Internet access has reportedly been cut off to most parts of Iraq as of 00:01 (local time) on Tuesday, November 5, as protests continue across the country. According to media reports, internet service disruptions are ongoing in Baghdad, Basra, Karbala, and other major population centers. It is unclear how long the restrictions will remain in place.

A curfew came into effect in Baghdad at 02:00 on Tuesday as protesters continued to gather in Tahrir Square and other parts of the capital. The situation remains fluid and tensions remain high after security forces used live ammunition and tear gas in an attempt to disperse crowds earlier in the day. Initial reports indicate that at least five people were killed and another 30 wounded after police officers opened fire on demonstrators who were attempting to topple barricades on the Ahrar Bridge.

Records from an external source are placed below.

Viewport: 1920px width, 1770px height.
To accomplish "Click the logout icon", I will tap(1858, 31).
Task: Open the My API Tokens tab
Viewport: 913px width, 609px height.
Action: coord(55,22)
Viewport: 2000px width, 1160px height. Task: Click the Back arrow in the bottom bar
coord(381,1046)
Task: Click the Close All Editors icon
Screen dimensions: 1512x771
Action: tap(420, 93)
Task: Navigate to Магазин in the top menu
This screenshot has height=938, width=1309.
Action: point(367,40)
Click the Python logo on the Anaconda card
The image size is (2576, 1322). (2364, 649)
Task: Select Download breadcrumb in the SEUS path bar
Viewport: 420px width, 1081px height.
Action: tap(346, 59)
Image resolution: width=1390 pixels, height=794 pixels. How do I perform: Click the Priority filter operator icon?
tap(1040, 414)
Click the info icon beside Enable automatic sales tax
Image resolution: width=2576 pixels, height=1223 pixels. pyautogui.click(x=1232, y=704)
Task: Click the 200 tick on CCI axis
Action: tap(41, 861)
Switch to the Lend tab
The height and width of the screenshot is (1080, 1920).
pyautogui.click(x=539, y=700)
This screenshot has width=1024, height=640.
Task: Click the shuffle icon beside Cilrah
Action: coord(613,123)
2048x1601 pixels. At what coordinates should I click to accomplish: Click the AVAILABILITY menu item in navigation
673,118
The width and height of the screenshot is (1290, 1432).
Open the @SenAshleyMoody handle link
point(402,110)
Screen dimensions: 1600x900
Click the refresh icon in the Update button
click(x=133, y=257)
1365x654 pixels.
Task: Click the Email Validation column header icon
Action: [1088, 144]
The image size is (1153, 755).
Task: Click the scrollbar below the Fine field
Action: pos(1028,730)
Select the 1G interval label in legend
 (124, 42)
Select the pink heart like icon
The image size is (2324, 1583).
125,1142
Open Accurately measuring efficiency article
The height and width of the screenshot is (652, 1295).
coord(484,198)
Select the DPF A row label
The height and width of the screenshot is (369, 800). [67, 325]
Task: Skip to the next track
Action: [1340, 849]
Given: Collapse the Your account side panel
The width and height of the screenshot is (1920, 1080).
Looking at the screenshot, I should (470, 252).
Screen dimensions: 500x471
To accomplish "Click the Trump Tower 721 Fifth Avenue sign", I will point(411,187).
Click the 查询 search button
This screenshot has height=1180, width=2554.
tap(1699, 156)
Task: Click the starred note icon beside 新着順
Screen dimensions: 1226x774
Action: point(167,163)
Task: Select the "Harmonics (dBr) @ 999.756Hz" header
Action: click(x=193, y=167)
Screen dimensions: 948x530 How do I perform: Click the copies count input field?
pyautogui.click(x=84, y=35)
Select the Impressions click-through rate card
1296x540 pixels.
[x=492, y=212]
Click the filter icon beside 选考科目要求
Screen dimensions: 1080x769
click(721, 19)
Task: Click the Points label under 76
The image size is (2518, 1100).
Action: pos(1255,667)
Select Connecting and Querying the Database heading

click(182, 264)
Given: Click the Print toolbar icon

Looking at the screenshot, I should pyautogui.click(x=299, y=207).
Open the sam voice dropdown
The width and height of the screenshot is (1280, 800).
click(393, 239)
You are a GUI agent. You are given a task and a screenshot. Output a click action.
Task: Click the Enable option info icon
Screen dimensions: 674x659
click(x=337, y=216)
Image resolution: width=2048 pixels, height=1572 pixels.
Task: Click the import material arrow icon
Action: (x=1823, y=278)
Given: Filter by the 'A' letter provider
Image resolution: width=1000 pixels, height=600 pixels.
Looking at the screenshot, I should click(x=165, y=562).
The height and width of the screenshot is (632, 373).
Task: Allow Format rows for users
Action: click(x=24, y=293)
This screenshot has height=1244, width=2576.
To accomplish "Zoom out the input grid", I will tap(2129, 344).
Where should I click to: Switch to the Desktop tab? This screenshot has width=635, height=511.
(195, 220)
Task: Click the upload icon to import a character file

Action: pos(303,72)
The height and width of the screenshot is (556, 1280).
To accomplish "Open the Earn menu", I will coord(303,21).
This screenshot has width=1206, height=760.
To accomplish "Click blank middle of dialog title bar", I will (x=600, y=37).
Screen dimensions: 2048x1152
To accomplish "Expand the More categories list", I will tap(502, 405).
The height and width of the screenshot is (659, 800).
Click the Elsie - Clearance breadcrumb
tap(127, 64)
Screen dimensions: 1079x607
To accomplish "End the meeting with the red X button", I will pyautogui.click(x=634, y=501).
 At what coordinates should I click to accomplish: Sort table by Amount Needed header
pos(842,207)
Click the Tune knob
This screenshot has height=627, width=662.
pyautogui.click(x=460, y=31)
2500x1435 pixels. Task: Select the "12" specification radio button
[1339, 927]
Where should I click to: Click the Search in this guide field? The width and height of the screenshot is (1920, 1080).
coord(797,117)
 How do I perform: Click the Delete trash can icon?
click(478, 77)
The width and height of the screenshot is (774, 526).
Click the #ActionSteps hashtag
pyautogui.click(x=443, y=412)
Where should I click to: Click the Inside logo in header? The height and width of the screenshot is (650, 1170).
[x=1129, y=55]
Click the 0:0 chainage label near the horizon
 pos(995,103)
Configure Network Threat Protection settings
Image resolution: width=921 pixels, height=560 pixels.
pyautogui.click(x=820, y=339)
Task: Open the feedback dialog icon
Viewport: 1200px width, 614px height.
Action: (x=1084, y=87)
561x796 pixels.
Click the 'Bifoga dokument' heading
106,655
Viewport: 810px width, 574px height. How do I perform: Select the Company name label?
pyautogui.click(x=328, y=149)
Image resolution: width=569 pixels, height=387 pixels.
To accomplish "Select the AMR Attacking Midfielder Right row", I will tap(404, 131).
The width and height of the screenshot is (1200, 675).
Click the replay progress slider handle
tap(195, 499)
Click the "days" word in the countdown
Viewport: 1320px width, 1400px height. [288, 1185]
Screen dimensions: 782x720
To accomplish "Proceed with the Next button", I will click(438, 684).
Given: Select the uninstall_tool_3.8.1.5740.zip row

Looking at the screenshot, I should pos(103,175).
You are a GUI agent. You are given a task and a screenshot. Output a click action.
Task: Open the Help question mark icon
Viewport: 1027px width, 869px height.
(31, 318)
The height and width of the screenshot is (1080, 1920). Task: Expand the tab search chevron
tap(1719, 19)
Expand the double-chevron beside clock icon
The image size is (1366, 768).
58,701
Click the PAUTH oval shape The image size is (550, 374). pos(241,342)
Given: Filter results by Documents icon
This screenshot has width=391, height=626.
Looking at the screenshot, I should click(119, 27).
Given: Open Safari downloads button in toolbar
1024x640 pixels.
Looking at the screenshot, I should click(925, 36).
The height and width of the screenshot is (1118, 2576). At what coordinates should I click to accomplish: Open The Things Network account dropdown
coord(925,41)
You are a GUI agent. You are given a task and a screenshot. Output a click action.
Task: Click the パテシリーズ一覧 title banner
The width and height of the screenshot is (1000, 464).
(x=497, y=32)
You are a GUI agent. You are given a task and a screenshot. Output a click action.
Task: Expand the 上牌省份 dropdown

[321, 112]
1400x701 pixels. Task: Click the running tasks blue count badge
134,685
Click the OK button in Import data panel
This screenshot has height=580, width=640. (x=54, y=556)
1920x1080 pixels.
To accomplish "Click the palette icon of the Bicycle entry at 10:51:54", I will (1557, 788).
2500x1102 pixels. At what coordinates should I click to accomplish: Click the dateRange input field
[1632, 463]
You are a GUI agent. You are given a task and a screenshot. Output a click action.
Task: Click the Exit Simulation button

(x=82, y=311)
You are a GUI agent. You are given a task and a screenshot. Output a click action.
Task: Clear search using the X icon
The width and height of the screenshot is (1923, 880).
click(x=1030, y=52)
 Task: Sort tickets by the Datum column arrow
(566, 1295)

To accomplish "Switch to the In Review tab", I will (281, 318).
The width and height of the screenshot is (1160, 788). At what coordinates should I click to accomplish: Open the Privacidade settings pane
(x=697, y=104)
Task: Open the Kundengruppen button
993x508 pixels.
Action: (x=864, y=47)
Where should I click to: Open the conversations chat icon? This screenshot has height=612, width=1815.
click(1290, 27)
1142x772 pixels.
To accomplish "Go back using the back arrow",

Heightened security measures and disruptions to transportation and business are to be expected in Baghdad and other major urban centers over the coming days as protests and the nightly curfew continues. Disruptions to internet and telecommunications services are also expected to continue amid the unrest. Clashes between protesters and security forces are likely around protest sites.

Context

Demonstrations broke out on October 1 to protest perceived government corruption, inadequate provision of public services, and a lack of job opportunities. Following weeks of relative calm, demonstrations violently resumed on October 24-25, coinciding with the deadline issued by Grand Ayatollah Sistani to the government to produce a report on who in the Iraqi Security Forces (ISF) was responsible for firing at civilians during previous demonstrations. At least 250 people have been killed and 10,000 wounded since protests began. On October 31, President Barham Saleh announced that Prime Minister Adil Abdul-Mahdi agreed to resign if the Iraqi parliament's party blocs can agree on a replacement.

Advice

Individuals in Baghdad and across Iraq are advised to closely monitor the situation, avoid all protests and large public gatherings due to potential violence, prepare for disruptions to transportation and business in areas affected by anti-government demonstrations, and adhere to all instructions issued by the local authorities and their home governments.

The security environment in Iraq remains complex. Although travel is possible in some areas with proper security protocols in place, other areas should be considered strictly off-limits. Professional security advice and support should be sought prior to all travel.